Today’s payments are frictionless. Venmo, PayPal, Zelle and similar apps let teens split dinner bills, send gifts or trade cash for concert tickets with a tap — and without the tactile reminder that handing over cash provides. That digital ease reshapes spending psychology: abstraction and immediacy can weaken the emotional “pain” of parting with money, making impulse purchases and casual transfers feel less consequential.
Layered on top of effortless payments are prediction markets and widely available sports gambling. Betting apps normalize risk‑taking behavior and create fresh avenues for rapid losses — especially among young people who grow up seeing real‑time odds, live lines and social feeds celebrating wins. Online shopping amplifies the problem. The fewer trips consumers make to local retailers, the more normalized becomes a culture of instant gratification: one click, next‑day delivery and a new item arrives before the buyer has reconsidered the impulse.
These trends matter beyond individual households. Roughly two‑thirds of the U.S. economy depends on consumer spending. When consumers overspend, accumulate avoidable debt or lack basic savings and investment know‑how, the ripple effects are real: financial stress at home, reduced long‑term economic resilience and less stable local economies.
That’s why financial education in schools is no longer optional. For over 25 years, the NH Jump$tart Coalition has advocated teaching personal finance in classrooms across the state. This fall brings a major milestone: beginning September for the 2026-2027 academic year, New Hampshire will require a standalone half‑credit course in personal finance for graduation, in addition to the existing half‑credit economics requirement. New Hampshire joins about 30 states that have adopted similar graduation requirements — a recognition that personal finance skills are foundational, not extracurricular. Reinforcing that momentum, Governor Kelly Ayotte has declared April as Youth Financial Literacy Month, a statewide acknowledgment that building these skills must start early.
A required course gives students structured exposure to budgeting, saving, credit, debt management, insurance, investing basics and the behavioral forces that drive spending.
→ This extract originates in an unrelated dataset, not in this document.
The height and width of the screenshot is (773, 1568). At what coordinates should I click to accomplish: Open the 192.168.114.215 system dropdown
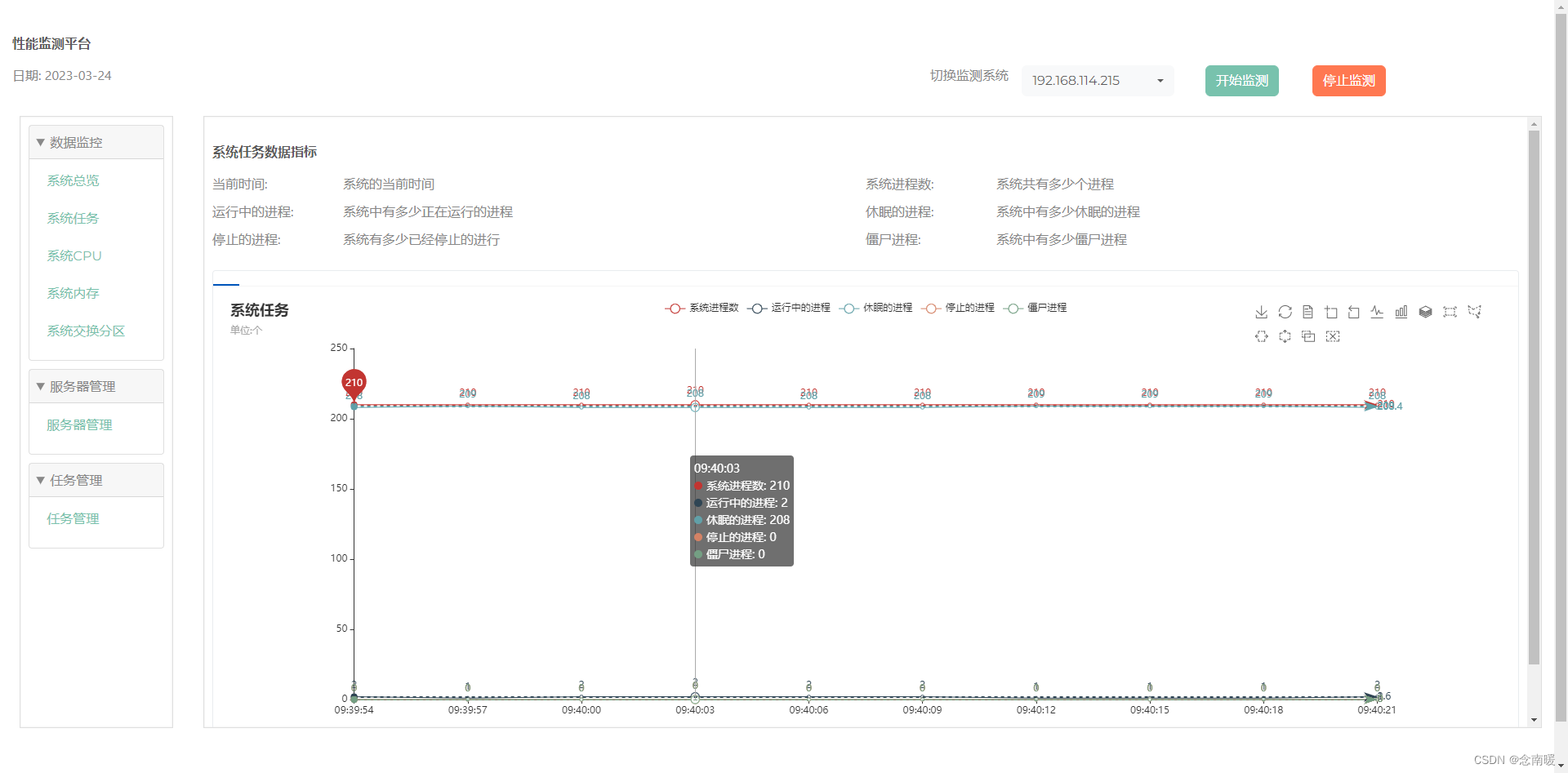click(x=1097, y=80)
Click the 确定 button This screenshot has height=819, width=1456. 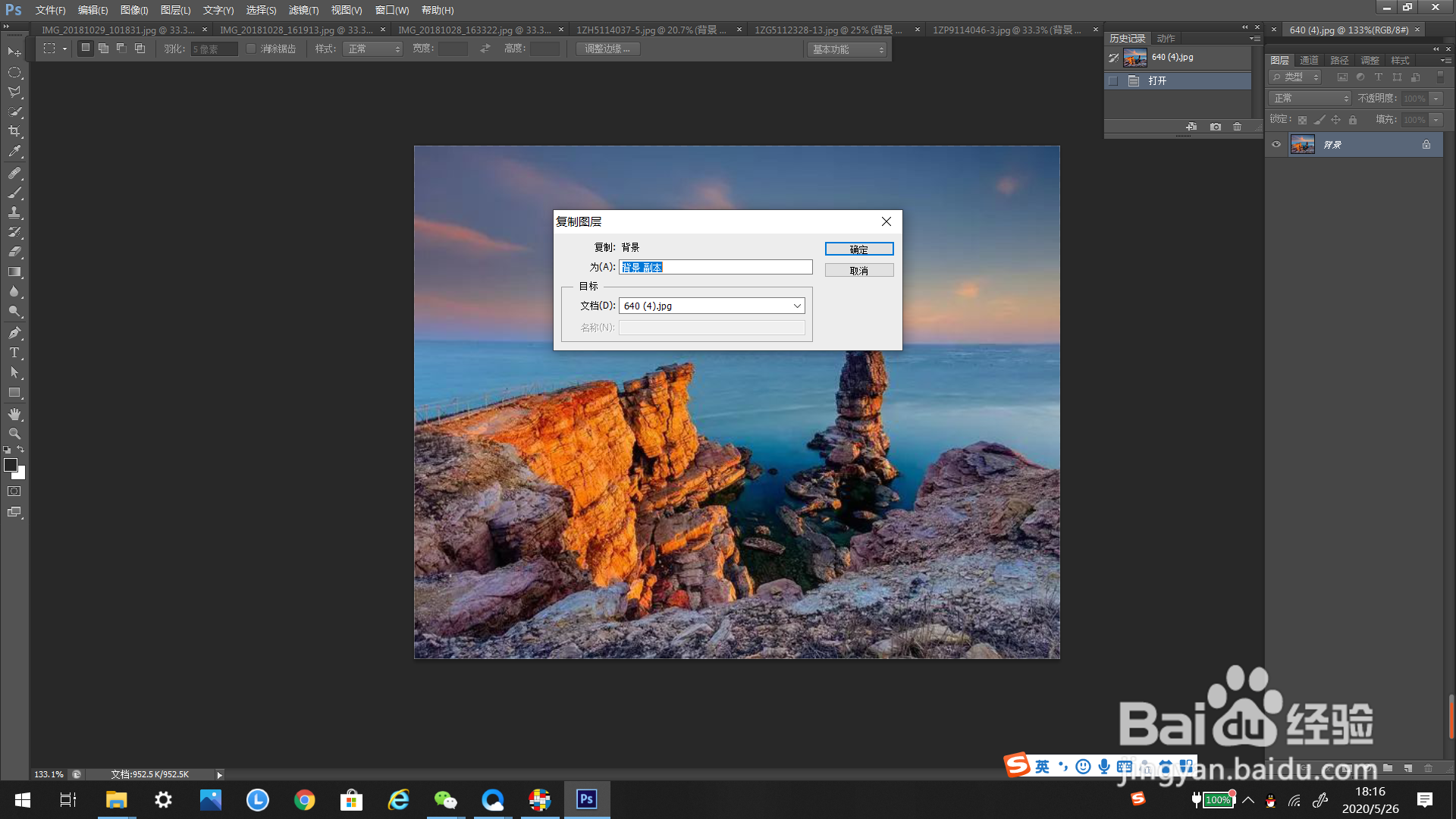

It provides a space to discuss how digital payments and gambling products influence decision‑making, how to spot predatory financial offers and how to build financial habits that support long‑term goals rather than immediate gratification.
But passing a graduation requirement is only the first step. Teachers need support. NH Jump$tart and partner organizations are working to provide professional development and classroom resources — many at no cost — so educators can teach personal finance confidently and effectively. Free curricula, interactive simulations, lesson plans and workshops help translate policy into practice in diverse classrooms.
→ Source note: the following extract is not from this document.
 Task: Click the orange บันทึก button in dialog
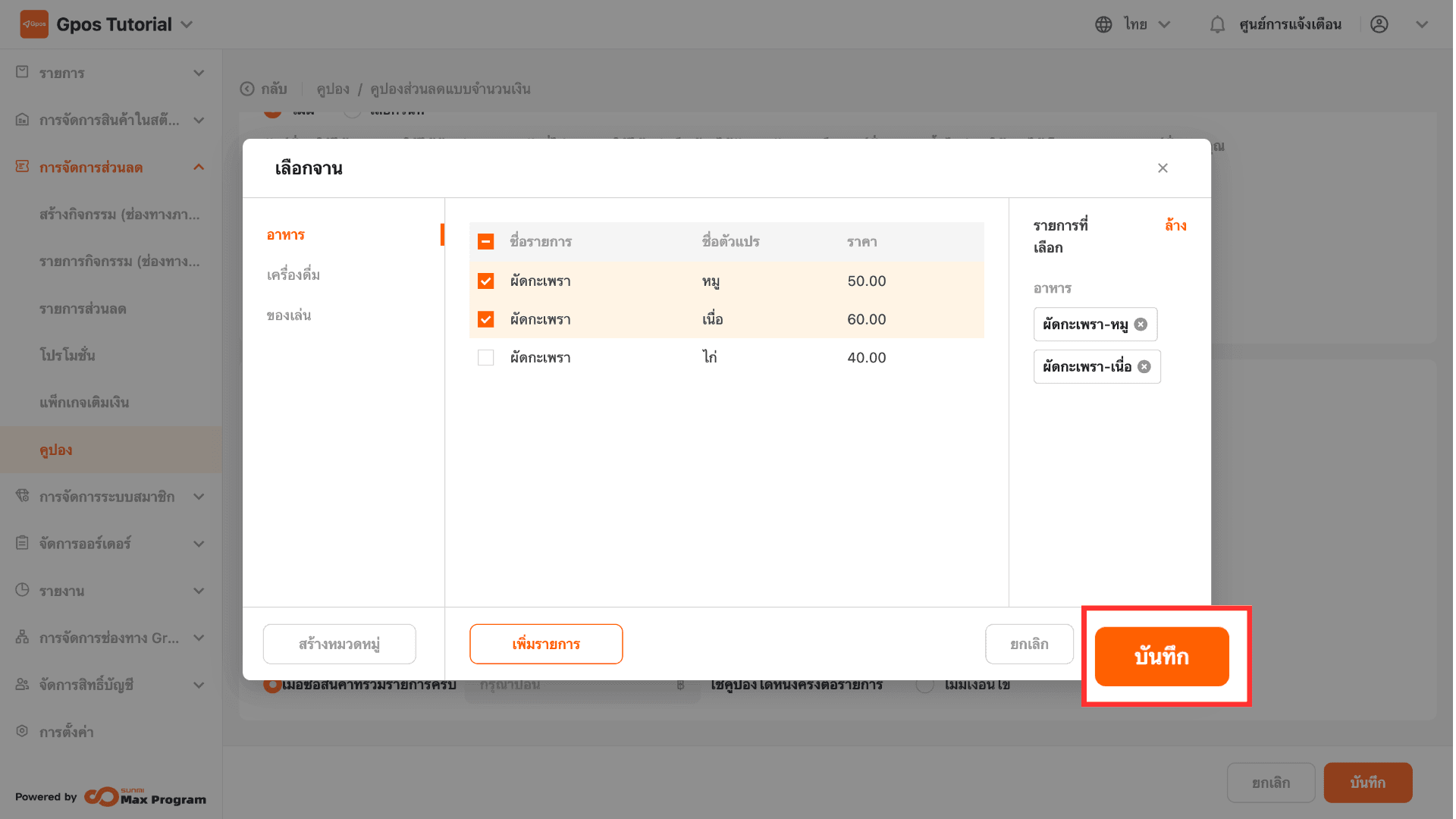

Our next focus must be on measurement: determining what effective financial education looks like and how to scale it. We need clear metrics to evaluate whether students leave the course with durable knowledge, sound habits, and the confidence to make smart financial choices in a digital world. Measuring outcomes will help refine curricula, target teacher training and ensure the investment actually improves financial capability.
This new requirement, bolstered by the Governor’s proclamation and years of advocacy, signals a shift in priorities: New Hampshire recognizes that helping students manage money is as essential as reading and arithmetic. With two‑thirds of the economy riding on consumer choices, teaching financial literacy is not merely a personal benefit — it’s an economic imperative. By equipping young people to navigate digital payments, resist instant gratification and understand risk, we strengthen families, communities and the broader state economy.
New Hampshire has taken a meaningful step. Now we must ensure schools, teachers, parents and students have the tools and the evidence to make that step count.
Daniel H. Hebert is the state president of NH Jump$tart Coalition. He lives in Hillsborough.